▼▼▼
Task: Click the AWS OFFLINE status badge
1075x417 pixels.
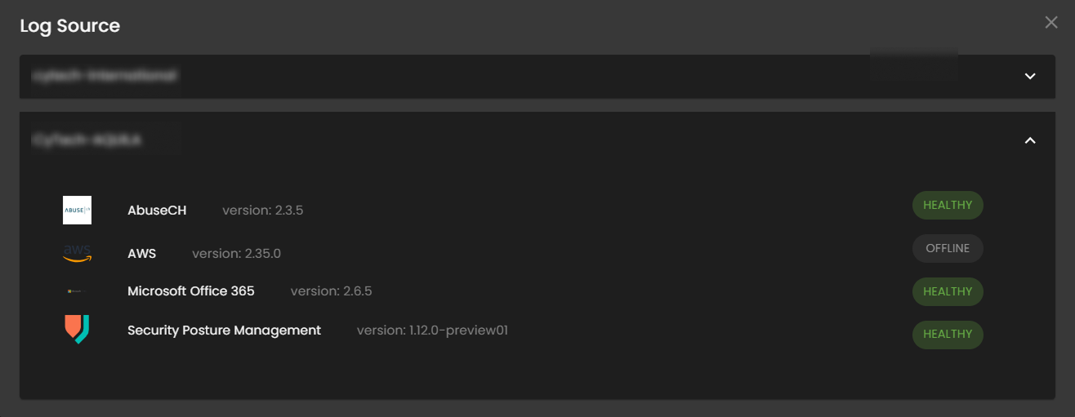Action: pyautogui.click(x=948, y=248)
▲▲▲
▼▼▼
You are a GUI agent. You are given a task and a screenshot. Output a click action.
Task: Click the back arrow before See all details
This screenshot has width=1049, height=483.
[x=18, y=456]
▲▲▲
▼▼▼
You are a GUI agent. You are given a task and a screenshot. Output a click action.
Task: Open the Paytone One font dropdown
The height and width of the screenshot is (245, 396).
▲▲▲
Task to carry out: Echo the part of the lines that opens with the line containing "Task: Click the AWS OFFLINE status badge" and closes with the line containing "Action: pyautogui.click(x=948, y=248)", both ends included, reproducing it exactly and leaving the pictures out of the answer.

Solution to this exercise:
Task: Click the AWS OFFLINE status badge
1075x417 pixels.
Action: pyautogui.click(x=948, y=248)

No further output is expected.